You are not built to love.

Lovable women are bolstered by “we;” not suffocated by it. They look beyond their lists and types for men who challenge their status quo. Lovable women want to be worshipped and placed on pedestals. For lovable women, affection and giving come naturally.

Then there is you. You, who are hot and cold. You want a man when you want a man. And when you don’t want a man, you want a man who understands that. You roll your eyes when played too closely by willing suitors and plot mercilessly on prying the detached objects of your affection out of their shells. You dismiss for minor infractions. You reject building a life that requires another; fearing you’ll be left holding more than you can handle alone.

You are not built to love.

There’s no room in your heart to love yourself and another. Loving them makes you an unattractive shell of the woman who lures them in.
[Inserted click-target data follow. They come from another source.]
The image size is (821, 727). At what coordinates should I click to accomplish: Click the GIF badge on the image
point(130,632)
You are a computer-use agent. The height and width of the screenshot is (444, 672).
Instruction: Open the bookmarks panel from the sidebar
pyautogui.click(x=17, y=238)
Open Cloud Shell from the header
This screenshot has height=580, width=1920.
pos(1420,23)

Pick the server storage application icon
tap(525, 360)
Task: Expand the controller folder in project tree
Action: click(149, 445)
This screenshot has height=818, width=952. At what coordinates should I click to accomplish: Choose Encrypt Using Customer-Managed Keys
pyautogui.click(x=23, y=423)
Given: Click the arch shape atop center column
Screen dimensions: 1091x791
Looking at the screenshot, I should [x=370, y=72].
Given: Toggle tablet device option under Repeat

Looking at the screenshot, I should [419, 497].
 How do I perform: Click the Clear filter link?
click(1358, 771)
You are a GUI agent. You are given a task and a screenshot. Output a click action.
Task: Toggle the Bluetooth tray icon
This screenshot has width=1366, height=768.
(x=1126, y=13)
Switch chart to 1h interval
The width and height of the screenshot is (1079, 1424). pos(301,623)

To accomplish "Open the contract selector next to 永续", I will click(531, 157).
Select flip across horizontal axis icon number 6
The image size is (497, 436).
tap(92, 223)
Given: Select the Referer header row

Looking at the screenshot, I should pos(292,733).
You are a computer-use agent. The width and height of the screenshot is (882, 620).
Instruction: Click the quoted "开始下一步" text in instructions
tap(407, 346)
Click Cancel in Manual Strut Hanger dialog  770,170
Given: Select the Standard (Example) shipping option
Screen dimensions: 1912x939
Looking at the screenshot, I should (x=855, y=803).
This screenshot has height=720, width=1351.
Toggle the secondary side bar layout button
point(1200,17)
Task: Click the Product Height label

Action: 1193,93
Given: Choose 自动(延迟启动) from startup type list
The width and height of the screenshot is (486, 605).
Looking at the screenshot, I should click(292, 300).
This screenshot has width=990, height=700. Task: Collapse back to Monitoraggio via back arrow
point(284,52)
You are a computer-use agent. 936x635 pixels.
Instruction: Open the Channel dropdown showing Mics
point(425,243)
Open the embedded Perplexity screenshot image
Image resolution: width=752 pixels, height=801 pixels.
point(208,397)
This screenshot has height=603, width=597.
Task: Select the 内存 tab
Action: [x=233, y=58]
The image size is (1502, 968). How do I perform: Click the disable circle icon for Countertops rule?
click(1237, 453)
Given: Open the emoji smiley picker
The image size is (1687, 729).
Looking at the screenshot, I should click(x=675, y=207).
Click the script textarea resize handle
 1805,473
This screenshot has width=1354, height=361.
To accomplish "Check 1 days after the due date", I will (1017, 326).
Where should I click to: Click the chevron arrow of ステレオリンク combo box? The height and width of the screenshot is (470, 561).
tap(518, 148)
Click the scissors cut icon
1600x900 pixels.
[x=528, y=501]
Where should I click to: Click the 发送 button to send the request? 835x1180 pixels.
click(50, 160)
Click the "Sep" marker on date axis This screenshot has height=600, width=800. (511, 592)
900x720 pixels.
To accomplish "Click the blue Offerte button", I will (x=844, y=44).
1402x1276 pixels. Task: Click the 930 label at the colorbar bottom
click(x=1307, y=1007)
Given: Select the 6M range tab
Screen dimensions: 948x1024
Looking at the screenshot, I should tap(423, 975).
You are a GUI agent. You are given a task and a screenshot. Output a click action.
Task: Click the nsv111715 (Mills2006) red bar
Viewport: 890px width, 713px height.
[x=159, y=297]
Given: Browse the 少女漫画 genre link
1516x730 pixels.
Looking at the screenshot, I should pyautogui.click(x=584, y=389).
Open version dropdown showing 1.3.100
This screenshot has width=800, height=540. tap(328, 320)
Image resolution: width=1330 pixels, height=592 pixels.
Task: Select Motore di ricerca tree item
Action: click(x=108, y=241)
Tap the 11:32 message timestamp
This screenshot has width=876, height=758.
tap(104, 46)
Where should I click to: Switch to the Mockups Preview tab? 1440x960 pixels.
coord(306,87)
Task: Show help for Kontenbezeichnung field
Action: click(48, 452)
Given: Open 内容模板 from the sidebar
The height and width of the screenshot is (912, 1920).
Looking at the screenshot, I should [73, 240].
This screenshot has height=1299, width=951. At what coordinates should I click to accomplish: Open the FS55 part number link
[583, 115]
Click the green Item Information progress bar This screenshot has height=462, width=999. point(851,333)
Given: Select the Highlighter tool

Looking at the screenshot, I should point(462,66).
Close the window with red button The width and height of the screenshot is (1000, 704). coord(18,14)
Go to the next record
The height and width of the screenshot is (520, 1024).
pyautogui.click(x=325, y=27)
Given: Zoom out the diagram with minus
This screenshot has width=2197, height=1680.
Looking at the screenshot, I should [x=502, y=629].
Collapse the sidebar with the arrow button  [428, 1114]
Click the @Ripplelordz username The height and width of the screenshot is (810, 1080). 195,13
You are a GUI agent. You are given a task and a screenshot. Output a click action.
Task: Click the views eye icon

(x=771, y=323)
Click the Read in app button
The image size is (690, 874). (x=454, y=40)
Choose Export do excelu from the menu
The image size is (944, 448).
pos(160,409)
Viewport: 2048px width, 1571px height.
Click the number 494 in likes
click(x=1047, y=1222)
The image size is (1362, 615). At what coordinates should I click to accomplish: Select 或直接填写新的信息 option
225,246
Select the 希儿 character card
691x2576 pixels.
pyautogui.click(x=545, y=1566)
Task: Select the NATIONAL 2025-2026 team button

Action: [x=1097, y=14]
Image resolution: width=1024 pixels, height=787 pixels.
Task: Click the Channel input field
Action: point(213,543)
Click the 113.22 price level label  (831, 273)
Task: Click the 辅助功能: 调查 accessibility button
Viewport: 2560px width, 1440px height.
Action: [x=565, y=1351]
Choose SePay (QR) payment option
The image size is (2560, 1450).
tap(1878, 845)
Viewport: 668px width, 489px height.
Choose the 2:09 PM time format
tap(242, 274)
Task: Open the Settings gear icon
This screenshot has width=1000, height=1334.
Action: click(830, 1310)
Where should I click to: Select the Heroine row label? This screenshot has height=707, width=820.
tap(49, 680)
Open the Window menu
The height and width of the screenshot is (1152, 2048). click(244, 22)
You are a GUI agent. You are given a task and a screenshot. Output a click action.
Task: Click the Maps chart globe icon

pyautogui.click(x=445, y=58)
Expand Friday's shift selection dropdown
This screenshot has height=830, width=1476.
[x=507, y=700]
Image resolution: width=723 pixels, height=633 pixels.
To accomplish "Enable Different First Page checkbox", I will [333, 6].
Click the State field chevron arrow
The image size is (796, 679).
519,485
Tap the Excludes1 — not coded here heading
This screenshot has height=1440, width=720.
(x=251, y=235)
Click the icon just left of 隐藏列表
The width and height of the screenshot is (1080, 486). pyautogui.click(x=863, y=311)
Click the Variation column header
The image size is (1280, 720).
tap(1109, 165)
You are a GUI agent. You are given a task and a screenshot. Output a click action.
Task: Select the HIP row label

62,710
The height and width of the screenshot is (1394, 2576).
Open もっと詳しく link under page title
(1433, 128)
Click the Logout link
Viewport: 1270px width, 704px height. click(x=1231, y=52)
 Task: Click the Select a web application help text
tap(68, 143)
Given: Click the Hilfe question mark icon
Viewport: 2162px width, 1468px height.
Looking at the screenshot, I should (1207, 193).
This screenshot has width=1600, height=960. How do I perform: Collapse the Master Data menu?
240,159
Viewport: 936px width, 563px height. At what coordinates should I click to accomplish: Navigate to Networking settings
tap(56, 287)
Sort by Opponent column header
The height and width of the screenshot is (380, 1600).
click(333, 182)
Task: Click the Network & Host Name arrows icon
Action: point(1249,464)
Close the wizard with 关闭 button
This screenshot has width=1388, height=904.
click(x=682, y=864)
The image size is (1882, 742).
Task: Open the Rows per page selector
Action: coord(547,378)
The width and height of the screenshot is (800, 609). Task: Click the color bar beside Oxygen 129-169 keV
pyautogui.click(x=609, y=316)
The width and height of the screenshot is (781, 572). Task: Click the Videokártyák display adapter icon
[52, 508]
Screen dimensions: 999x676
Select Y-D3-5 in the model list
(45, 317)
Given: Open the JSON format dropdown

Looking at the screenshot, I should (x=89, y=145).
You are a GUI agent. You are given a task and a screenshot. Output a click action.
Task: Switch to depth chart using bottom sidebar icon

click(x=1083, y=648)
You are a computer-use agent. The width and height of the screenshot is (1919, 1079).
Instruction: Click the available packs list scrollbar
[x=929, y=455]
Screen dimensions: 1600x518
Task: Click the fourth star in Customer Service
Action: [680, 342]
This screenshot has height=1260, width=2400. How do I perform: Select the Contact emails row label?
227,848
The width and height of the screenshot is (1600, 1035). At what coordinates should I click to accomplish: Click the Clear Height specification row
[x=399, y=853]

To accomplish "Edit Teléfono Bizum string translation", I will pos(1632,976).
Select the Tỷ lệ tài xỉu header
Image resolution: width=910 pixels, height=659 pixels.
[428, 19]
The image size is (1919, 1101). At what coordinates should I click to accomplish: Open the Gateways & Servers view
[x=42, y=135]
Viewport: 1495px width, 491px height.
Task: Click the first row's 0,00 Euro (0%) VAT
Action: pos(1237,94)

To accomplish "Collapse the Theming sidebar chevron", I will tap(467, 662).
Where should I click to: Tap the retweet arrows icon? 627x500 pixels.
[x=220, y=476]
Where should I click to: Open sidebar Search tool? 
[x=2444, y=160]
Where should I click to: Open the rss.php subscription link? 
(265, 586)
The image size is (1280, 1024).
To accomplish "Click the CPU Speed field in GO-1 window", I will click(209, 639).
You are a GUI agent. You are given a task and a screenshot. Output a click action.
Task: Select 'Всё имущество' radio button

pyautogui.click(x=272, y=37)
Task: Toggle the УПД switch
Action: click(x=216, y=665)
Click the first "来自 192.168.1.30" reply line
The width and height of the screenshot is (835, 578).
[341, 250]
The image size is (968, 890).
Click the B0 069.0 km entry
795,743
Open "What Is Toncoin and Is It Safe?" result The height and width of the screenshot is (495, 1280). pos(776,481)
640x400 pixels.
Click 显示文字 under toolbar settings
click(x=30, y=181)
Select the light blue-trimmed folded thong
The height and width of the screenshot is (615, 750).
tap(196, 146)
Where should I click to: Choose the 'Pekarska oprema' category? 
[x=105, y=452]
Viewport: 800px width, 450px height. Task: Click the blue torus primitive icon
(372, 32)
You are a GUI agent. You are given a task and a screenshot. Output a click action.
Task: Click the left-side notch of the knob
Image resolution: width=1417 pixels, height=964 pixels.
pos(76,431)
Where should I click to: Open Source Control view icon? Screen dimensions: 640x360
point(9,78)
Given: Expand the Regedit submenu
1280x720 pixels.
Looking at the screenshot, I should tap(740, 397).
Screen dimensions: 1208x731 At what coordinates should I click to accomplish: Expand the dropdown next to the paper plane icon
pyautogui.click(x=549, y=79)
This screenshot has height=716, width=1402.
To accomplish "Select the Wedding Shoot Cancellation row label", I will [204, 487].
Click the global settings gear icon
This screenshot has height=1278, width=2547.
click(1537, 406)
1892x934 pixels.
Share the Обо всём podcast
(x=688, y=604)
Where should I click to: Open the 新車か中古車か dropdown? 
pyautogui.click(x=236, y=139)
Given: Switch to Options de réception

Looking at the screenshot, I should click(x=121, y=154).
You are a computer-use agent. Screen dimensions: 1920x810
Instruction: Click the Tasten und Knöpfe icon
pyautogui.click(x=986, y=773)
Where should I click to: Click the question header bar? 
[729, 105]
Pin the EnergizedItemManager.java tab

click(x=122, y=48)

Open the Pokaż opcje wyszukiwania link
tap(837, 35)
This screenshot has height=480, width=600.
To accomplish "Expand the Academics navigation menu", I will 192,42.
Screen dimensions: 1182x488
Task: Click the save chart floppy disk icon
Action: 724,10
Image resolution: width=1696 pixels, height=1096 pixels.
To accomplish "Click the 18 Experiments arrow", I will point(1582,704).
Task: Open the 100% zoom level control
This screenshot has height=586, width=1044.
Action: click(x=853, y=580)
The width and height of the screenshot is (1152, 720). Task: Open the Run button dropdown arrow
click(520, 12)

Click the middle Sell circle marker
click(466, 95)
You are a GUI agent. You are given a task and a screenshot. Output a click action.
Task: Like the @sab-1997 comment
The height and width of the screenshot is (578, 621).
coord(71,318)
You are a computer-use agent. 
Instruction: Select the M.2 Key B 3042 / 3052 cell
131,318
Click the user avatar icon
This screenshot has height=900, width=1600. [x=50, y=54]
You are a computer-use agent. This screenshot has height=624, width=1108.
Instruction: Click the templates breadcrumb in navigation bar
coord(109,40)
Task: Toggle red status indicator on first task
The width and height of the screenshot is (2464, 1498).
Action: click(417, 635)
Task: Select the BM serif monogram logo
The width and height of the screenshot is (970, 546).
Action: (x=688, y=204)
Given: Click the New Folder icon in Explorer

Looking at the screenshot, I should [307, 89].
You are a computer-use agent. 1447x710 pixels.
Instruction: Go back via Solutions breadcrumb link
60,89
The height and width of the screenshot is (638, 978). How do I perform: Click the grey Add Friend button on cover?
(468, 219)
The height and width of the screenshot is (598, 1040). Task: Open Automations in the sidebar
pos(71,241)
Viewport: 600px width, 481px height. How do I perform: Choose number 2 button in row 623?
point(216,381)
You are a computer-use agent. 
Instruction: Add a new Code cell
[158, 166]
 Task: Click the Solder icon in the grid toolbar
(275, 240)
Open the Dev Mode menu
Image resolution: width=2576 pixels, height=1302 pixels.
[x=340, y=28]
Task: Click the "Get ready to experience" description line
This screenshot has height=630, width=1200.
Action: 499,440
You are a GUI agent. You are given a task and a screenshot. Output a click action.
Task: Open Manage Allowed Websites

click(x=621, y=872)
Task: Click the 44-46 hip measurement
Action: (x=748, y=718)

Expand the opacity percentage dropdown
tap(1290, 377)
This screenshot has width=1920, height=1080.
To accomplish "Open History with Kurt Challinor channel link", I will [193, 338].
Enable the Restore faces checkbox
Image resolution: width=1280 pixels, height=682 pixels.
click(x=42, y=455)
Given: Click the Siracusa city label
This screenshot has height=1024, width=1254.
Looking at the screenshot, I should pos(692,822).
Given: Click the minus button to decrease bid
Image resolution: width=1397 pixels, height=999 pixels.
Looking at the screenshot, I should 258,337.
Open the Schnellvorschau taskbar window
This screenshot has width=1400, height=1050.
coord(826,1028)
Loving you requires walls — low enough for them to reach you, but high enough to keep them from invading your space.

Accepting your fate alleviates anxiety. There are alternative ways to fill a life, you reason. Friendship and travel and drinks and concerts and writing and restaurants and witty conversations and books and a relentless curiosity about the world. You know there will always be men. Affairs that reduce themselves to flashes of intense memory and passing thoughts of Whatever happened to…

You know they weep for you, right? They just know some far off man in some far off time will add to your life, for life, without subtracting you from yourself. They wonder if you’re lonely because they can’t fathom a more tragic fate than living alone. They assume you’re broken because you upset the “someone for everyone” narrative. They write you off as a cynic to keep the rose tinted just right over their lenses.

Despite their concern, they leave you to your oneness. Maybe there is reward in a life of catering solely to one’s whims and pleasures. Perhaps you can stitch solitude to fit your frame and wear it in such a way the world agrees no other garment could fit you as well.

Perhaps then they’ll stop asking: what kind of woman is not built to love?